-- DATA IN THIS EXERCISE follows --
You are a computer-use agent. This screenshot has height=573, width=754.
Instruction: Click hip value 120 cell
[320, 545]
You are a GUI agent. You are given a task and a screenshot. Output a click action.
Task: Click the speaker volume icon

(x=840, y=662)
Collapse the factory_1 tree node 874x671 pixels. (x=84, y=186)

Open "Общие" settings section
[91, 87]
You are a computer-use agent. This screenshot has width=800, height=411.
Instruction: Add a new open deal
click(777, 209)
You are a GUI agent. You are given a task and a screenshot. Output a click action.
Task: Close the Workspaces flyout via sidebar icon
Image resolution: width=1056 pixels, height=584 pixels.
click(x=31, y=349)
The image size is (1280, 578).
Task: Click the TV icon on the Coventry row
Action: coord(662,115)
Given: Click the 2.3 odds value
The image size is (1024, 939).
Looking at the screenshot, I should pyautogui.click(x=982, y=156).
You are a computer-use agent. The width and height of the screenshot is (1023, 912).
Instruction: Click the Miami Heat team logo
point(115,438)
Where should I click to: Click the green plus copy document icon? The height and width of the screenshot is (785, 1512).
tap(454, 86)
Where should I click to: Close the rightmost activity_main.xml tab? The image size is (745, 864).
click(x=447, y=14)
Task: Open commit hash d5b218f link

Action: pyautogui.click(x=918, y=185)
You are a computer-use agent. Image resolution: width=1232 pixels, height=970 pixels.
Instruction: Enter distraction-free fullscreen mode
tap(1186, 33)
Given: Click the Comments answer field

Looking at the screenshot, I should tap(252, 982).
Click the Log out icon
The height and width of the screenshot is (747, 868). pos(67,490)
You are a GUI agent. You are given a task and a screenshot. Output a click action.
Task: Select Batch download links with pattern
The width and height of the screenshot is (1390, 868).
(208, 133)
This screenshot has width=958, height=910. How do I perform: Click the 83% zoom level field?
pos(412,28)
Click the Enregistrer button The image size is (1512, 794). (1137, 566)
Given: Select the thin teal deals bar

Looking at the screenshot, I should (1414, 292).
-- DATA IN THIS EXERCISE concluded --
● **ACTION ITEM**
An exact copy of every line above is needed.

● **EXERCISE RESPONSE**
You are a computer-use agent. This screenshot has height=573, width=754.
Instruction: Click hip value 120 cell
[320, 545]
You are a GUI agent. You are given a task and a screenshot. Output a click action.
Task: Click the speaker volume icon

(x=840, y=662)
Collapse the factory_1 tree node 874x671 pixels. (x=84, y=186)

Open "Общие" settings section
[91, 87]
You are a computer-use agent. This screenshot has width=800, height=411.
Instruction: Add a new open deal
click(777, 209)
You are a GUI agent. You are given a task and a screenshot. Output a click action.
Task: Close the Workspaces flyout via sidebar icon
Image resolution: width=1056 pixels, height=584 pixels.
click(x=31, y=349)
The image size is (1280, 578).
Task: Click the TV icon on the Coventry row
Action: coord(662,115)
Given: Click the 2.3 odds value
The image size is (1024, 939).
Looking at the screenshot, I should pyautogui.click(x=982, y=156).
You are a computer-use agent. The width and height of the screenshot is (1023, 912).
Instruction: Click the Miami Heat team logo
point(115,438)
Where should I click to: Click the green plus copy document icon? The height and width of the screenshot is (785, 1512).
tap(454, 86)
Where should I click to: Close the rightmost activity_main.xml tab? The image size is (745, 864).
click(x=447, y=14)
Task: Open commit hash d5b218f link

Action: pyautogui.click(x=918, y=185)
You are a computer-use agent. Image resolution: width=1232 pixels, height=970 pixels.
Instruction: Enter distraction-free fullscreen mode
tap(1186, 33)
Given: Click the Comments answer field

Looking at the screenshot, I should tap(252, 982).
Click the Log out icon
The height and width of the screenshot is (747, 868). pos(67,490)
You are a GUI agent. You are given a task and a screenshot. Output a click action.
Task: Select Batch download links with pattern
The width and height of the screenshot is (1390, 868).
(208, 133)
This screenshot has width=958, height=910. How do I perform: Click the 83% zoom level field?
pos(412,28)
Click the Enregistrer button The image size is (1512, 794). (1137, 566)
Given: Select the thin teal deals bar

Looking at the screenshot, I should (1414, 292).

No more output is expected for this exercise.